Many refugees unquestionably died, for example, when relief officials consciously decided not to distribute food or water to tens of thousands of sick and hungry refugees in the city of Goma and at the nearby Munigi camp, the center of the cholera epidemic. The goal was to force the refugees to move miles down the road to other sites.
Similarly, relief workers recognize that the international aid effort sustains others besides the innocent. After all, among the refugees are many of the government soldiers and members of paramilitary militias who carried out what human rights groups have called a genocidal campaign of massacres against ethnic Tutsis that left up to half a million dead.
The relief effort also reflects the reality of the ethnic landscape here. Aid officials say privately that the Rwandan government fears that its former enemies, now in the refugee camps, could infiltrate back into the country if trucks are used from the border.

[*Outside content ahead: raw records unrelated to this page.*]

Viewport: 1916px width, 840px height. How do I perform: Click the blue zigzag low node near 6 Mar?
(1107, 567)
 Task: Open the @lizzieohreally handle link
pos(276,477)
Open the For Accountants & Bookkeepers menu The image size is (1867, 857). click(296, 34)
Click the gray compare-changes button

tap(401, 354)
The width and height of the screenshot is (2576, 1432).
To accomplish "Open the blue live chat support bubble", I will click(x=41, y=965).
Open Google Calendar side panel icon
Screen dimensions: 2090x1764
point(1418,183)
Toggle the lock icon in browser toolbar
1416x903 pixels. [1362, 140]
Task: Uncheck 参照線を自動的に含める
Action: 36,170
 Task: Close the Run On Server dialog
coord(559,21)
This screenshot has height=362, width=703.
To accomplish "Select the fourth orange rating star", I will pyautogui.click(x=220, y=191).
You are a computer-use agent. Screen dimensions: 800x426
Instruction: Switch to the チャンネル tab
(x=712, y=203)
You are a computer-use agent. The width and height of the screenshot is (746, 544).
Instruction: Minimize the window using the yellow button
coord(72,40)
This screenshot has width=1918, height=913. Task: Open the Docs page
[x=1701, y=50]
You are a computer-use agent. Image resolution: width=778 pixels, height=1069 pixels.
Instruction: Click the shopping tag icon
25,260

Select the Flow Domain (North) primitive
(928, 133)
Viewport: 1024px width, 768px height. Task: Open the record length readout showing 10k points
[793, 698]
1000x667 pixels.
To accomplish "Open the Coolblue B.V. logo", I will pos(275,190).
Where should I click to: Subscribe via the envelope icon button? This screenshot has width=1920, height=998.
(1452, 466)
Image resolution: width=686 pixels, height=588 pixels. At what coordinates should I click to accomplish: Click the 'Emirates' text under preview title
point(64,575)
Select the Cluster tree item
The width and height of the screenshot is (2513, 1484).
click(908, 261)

The walkers pass innumerable roadblocks.
Still, the new repatriation policy means that tens of thousands of refugees--some strong, but many weak--are walking down a mountain road as empty trucks roar by, adding yet another chapter to this country’s epic tragedy.
On Saturday, at least one boy hobbled slowly on crutches. Four men carried a woman in a litter. Most simply trudged along, carrying sleeping mats and cooking pots on their heads. Many, including children, had babies swaddled on their backs.
The clinic was erected here Saturday, outside Ruhengeri, to screen the refugees for cholera. But even as the white canvas tents went up, dozens of passing refugees stumbled in and fell to the ground in exhaustion.
“People are in very weak condition,” said Nagelkerke, who spoke as she stocked a storeroom with supplies of medicine, bandages and soap. “They’ve been walking for days. And they don’t have enough food. They’re tired, weak, hungry and sick.”
Outside, a woman was shaking with fever and carrying a baby who whimpered weakly as flies crawled on his face. “I’ve got three sick children,” Francoise Nzacharinya, 28, said as she shivered. “And I’m sick.”
Nearby, Colonelle Nsenguyumva lay on the ground with his crutches. Shot in the ankle in June, the 15-year-old had large metal pins poking from the heel and shin of his withered leg. Passing military vehicles and other drivers had given him rides this far, he said.
Agnes Musigiyaha sat silently as her 2-year-old tried to suck milk from her withered breasts. “I have no milk,” she said. “I did not eat for three days.”
A white Toyota suddenly pulled up. Johanna MacLeod jumped out and gently helped about a dozen women and children out of the back and into the medical tents. Most were dazed, near collapse, walking like zombies.
“They’re very malnourished,” she said. “And dehydrated.”
She had found them at a military checkpoint a mile or so down the road. “Today’s the first day we could pick them up even from there,” she said.
The World Food Program last dropped food along the road Wednesday. The International Committee of the Red Cross has promised to provide food today. Ultimately, a truck belonging to Doctors Without Borders will be sent down the road to pick up the dead, and two will be assigned to offer rides to the sick.
But for now, there are too few trucks, too little water, too few high-protein biscuits and too many problems.
“It’s not acceptable,” said Rex Hendriksen, a sanitation engineer with Doctors Without Borders. “But what’s our choice? What can we do?”